> [What to do] What you return should be every line of the material, unchanged.

> [Source information]
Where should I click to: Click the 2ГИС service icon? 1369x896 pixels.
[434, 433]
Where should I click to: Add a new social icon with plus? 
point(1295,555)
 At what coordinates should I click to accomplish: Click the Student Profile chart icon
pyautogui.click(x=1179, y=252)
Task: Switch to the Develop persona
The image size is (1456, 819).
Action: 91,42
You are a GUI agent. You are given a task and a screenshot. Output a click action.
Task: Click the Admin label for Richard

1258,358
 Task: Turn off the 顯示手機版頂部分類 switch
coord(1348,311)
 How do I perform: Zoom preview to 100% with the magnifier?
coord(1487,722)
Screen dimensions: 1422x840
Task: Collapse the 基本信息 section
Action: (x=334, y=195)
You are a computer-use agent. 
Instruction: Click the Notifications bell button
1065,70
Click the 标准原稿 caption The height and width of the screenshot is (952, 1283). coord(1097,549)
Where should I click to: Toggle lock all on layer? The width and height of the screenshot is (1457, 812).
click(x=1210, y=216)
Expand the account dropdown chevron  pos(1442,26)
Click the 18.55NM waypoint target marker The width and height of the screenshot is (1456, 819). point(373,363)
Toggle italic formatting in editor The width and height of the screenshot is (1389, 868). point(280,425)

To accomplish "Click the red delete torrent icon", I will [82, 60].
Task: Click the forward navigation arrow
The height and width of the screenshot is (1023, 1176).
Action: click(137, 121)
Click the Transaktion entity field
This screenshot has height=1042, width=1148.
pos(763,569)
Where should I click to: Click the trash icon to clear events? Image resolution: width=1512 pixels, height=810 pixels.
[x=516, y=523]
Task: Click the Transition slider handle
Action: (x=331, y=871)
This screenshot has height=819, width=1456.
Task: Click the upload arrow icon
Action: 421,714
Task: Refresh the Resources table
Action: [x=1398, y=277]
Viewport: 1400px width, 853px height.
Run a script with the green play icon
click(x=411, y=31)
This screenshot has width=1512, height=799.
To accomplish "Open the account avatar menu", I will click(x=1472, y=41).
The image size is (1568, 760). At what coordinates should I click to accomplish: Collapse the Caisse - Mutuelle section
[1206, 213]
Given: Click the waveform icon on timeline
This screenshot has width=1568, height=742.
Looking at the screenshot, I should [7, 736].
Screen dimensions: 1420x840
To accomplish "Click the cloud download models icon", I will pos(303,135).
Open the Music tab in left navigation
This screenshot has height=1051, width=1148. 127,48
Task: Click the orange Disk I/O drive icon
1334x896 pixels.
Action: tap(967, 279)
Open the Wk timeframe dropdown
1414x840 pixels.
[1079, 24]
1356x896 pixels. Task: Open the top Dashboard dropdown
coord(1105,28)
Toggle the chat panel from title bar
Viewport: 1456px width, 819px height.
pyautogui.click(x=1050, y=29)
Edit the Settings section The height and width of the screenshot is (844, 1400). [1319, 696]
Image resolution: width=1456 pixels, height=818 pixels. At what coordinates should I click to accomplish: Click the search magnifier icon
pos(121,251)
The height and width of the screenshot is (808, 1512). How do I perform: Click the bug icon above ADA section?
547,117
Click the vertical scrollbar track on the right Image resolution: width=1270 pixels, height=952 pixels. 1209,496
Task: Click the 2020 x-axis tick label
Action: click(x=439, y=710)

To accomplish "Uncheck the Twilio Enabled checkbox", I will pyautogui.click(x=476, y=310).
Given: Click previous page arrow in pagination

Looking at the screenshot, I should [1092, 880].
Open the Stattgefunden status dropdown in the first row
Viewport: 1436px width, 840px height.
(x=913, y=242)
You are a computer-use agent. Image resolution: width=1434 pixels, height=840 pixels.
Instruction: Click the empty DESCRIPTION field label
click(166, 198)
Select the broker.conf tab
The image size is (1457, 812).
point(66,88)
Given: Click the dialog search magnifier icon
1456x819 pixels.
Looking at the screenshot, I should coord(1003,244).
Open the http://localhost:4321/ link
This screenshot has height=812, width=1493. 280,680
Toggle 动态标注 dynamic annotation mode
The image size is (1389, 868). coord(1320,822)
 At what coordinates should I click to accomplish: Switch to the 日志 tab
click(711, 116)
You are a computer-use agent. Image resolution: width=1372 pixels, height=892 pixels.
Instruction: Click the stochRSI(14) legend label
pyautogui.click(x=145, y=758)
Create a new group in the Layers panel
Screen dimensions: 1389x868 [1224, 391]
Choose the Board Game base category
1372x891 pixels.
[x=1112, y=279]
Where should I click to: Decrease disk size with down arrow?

> [Output for this task]
Where should I click to: Click the 2ГИС service icon? 1369x896 pixels.
[434, 433]
Where should I click to: Add a new social icon with plus? 
point(1295,555)
 At what coordinates should I click to accomplish: Click the Student Profile chart icon
pyautogui.click(x=1179, y=252)
Task: Switch to the Develop persona
The image size is (1456, 819).
Action: 91,42
You are a GUI agent. You are given a task and a screenshot. Output a click action.
Task: Click the Admin label for Richard

1258,358
 Task: Turn off the 顯示手機版頂部分類 switch
coord(1348,311)
 How do I perform: Zoom preview to 100% with the magnifier?
coord(1487,722)
Screen dimensions: 1422x840
Task: Collapse the 基本信息 section
Action: (x=334, y=195)
You are a computer-use agent. 
Instruction: Click the Notifications bell button
1065,70
Click the 标准原稿 caption The height and width of the screenshot is (952, 1283). coord(1097,549)
Where should I click to: Toggle lock all on layer? The width and height of the screenshot is (1457, 812).
click(x=1210, y=216)
Expand the account dropdown chevron  pos(1442,26)
Click the 18.55NM waypoint target marker The width and height of the screenshot is (1456, 819). point(373,363)
Toggle italic formatting in editor The width and height of the screenshot is (1389, 868). point(280,425)

To accomplish "Click the red delete torrent icon", I will [82, 60].
Task: Click the forward navigation arrow
The height and width of the screenshot is (1023, 1176).
Action: click(137, 121)
Click the Transaktion entity field
This screenshot has height=1042, width=1148.
pos(763,569)
Where should I click to: Click the trash icon to clear events? Image resolution: width=1512 pixels, height=810 pixels.
[x=516, y=523]
Task: Click the Transition slider handle
Action: (x=331, y=871)
This screenshot has height=819, width=1456.
Task: Click the upload arrow icon
Action: 421,714
Task: Refresh the Resources table
Action: [x=1398, y=277]
Viewport: 1400px width, 853px height.
Run a script with the green play icon
click(x=411, y=31)
This screenshot has width=1512, height=799.
To accomplish "Open the account avatar menu", I will click(x=1472, y=41).
The image size is (1568, 760). At what coordinates should I click to accomplish: Collapse the Caisse - Mutuelle section
[1206, 213]
Given: Click the waveform icon on timeline
This screenshot has width=1568, height=742.
Looking at the screenshot, I should [7, 736].
Screen dimensions: 1420x840
To accomplish "Click the cloud download models icon", I will pos(303,135).
Open the Music tab in left navigation
This screenshot has height=1051, width=1148. 127,48
Task: Click the orange Disk I/O drive icon
1334x896 pixels.
Action: tap(967, 279)
Open the Wk timeframe dropdown
1414x840 pixels.
[1079, 24]
1356x896 pixels. Task: Open the top Dashboard dropdown
coord(1105,28)
Toggle the chat panel from title bar
Viewport: 1456px width, 819px height.
pyautogui.click(x=1050, y=29)
Edit the Settings section The height and width of the screenshot is (844, 1400). [1319, 696]
Image resolution: width=1456 pixels, height=818 pixels. At what coordinates should I click to accomplish: Click the search magnifier icon
pos(121,251)
The height and width of the screenshot is (808, 1512). How do I perform: Click the bug icon above ADA section?
547,117
Click the vertical scrollbar track on the right Image resolution: width=1270 pixels, height=952 pixels. 1209,496
Task: Click the 2020 x-axis tick label
Action: click(x=439, y=710)

To accomplish "Uncheck the Twilio Enabled checkbox", I will pyautogui.click(x=476, y=310).
Given: Click previous page arrow in pagination

Looking at the screenshot, I should [1092, 880].
Open the Stattgefunden status dropdown in the first row
Viewport: 1436px width, 840px height.
(x=913, y=242)
You are a computer-use agent. Image resolution: width=1434 pixels, height=840 pixels.
Instruction: Click the empty DESCRIPTION field label
click(166, 198)
Select the broker.conf tab
The image size is (1457, 812).
point(66,88)
Given: Click the dialog search magnifier icon
1456x819 pixels.
Looking at the screenshot, I should coord(1003,244).
Open the http://localhost:4321/ link
This screenshot has height=812, width=1493. 280,680
Toggle 动态标注 dynamic annotation mode
The image size is (1389, 868). coord(1320,822)
 At what coordinates should I click to accomplish: Switch to the 日志 tab
click(711, 116)
You are a computer-use agent. Image resolution: width=1372 pixels, height=892 pixels.
Instruction: Click the stochRSI(14) legend label
pyautogui.click(x=145, y=758)
Create a new group in the Layers panel
Screen dimensions: 1389x868 [1224, 391]
Choose the Board Game base category
1372x891 pixels.
[x=1112, y=279]
Where should I click to: Decrease disk size with down arrow?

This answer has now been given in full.